"""
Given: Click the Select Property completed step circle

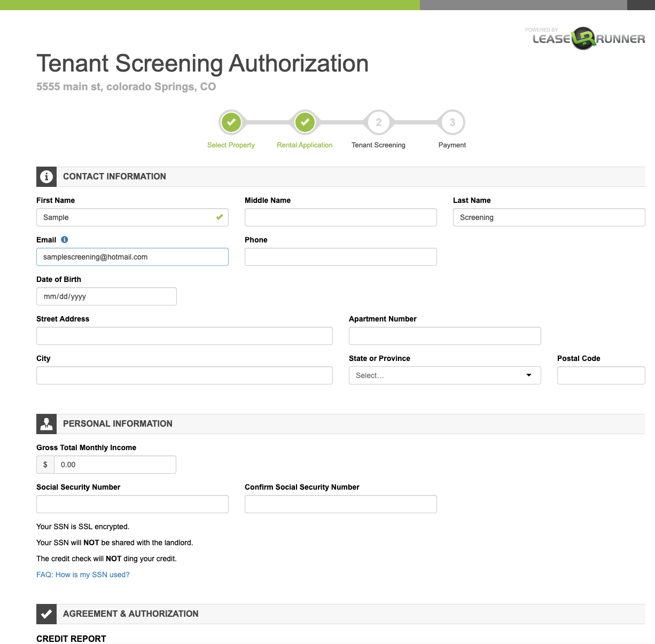Looking at the screenshot, I should click(x=231, y=122).
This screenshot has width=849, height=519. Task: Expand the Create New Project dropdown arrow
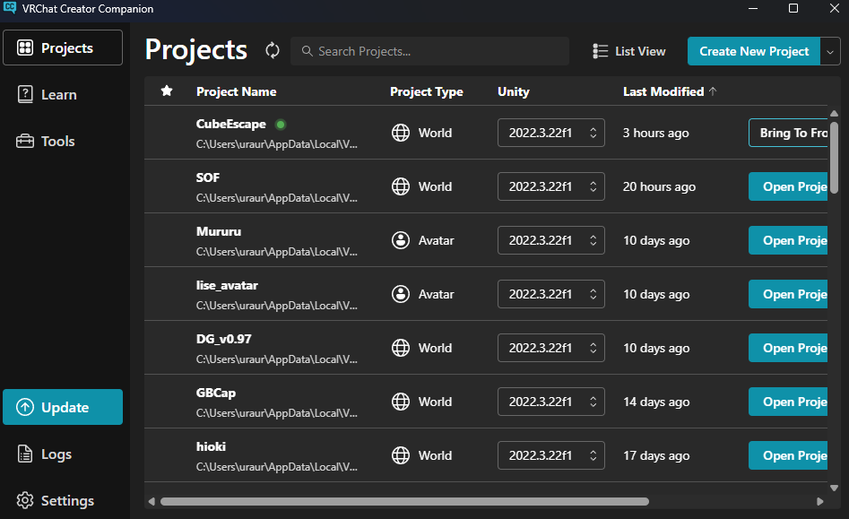click(830, 51)
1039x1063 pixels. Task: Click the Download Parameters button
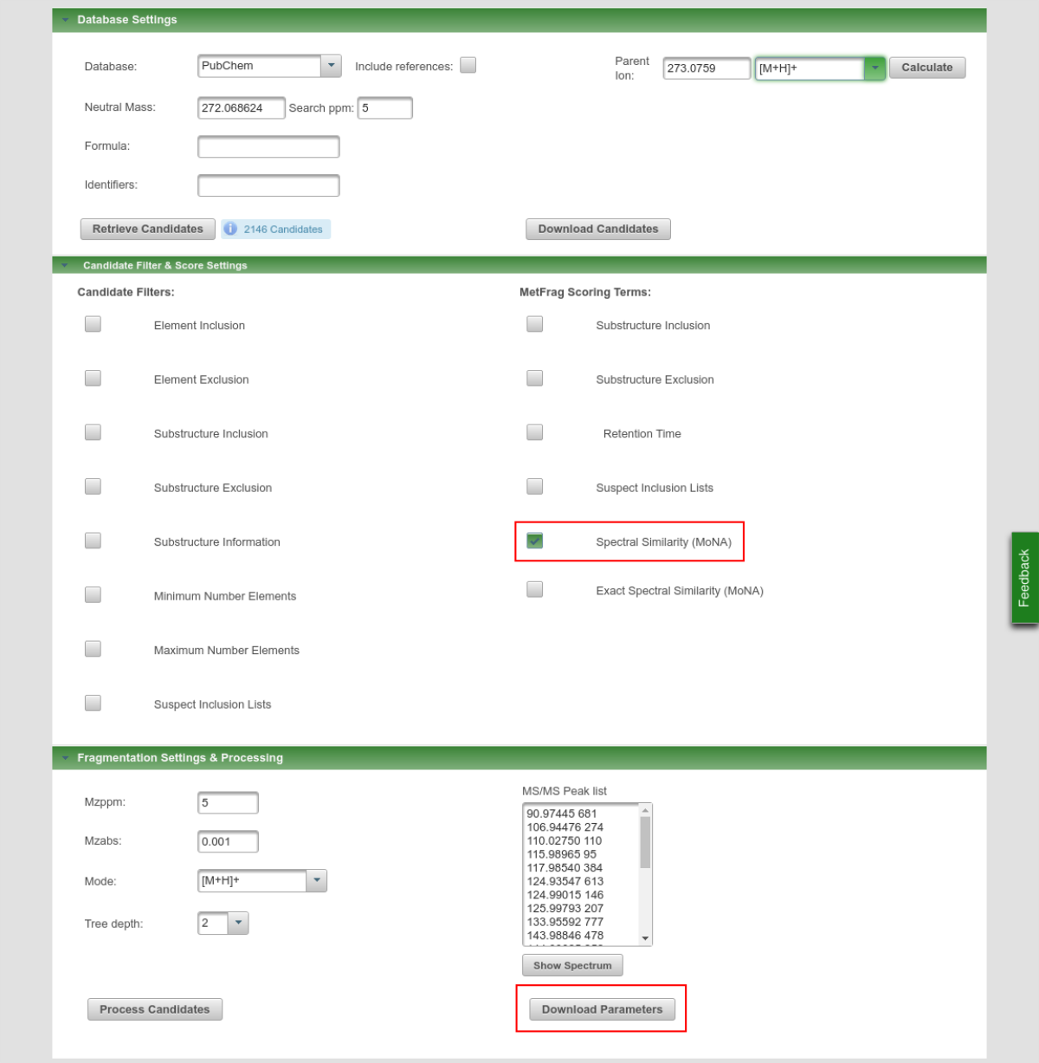tap(602, 1009)
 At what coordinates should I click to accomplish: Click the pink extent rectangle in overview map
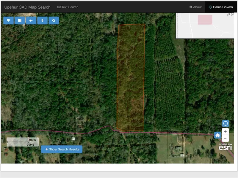tap(205, 20)
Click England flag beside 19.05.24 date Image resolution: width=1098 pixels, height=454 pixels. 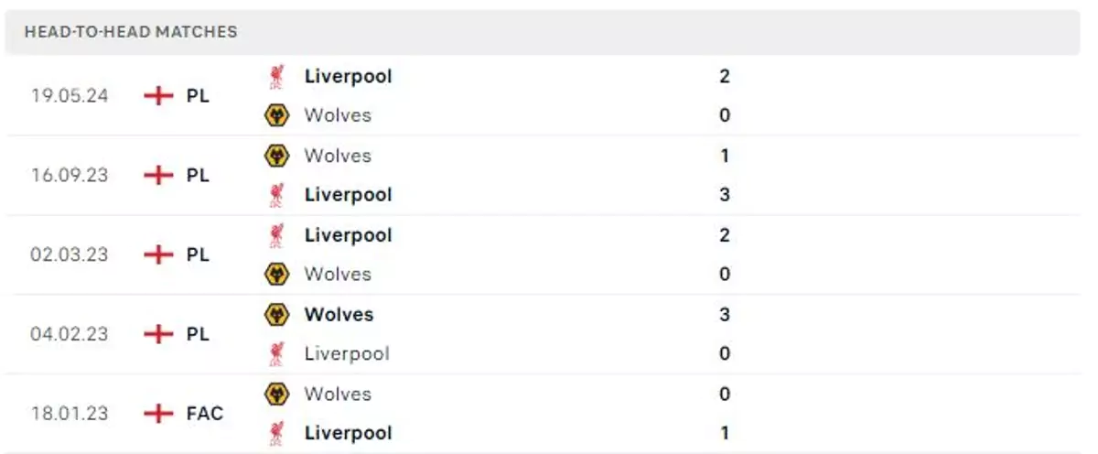158,95
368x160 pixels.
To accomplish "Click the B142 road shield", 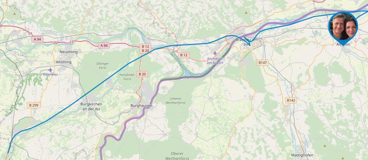I will pos(291,100).

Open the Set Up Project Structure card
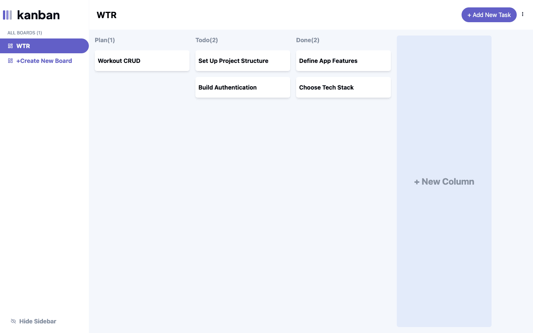click(x=243, y=61)
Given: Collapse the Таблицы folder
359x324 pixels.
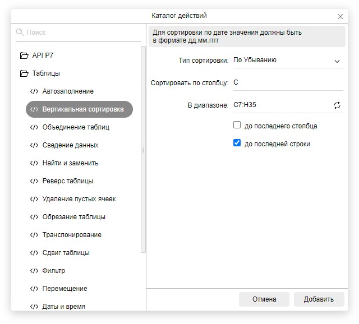Looking at the screenshot, I should 24,73.
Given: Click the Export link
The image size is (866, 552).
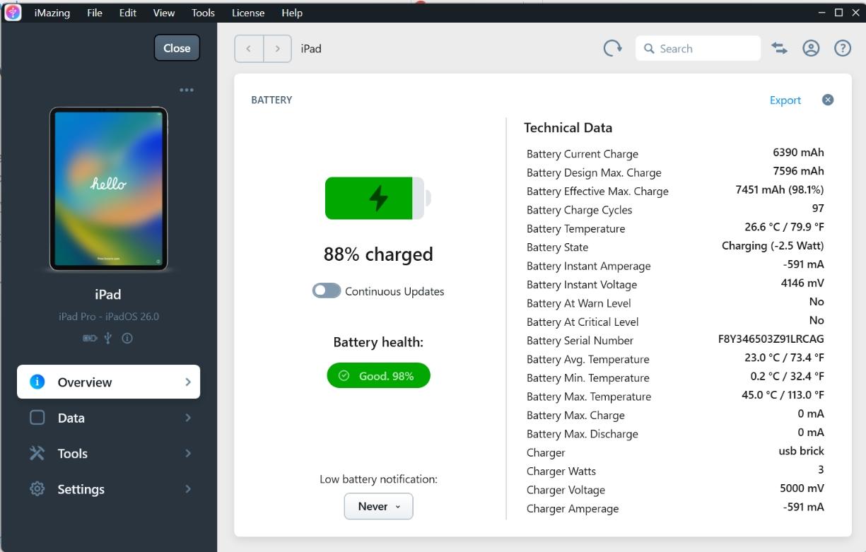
"""
**What is required:** Print, without pictures, exactly the lines from the one containing "Open the Set Up Project Structure card" through the final line of the records above.

**Task output:**
Open the Set Up Project Structure card
click(x=243, y=61)
Given: Collapse the Таблицы folder
359x324 pixels.
Looking at the screenshot, I should 24,73.
Given: Click the Export link
The image size is (866, 552).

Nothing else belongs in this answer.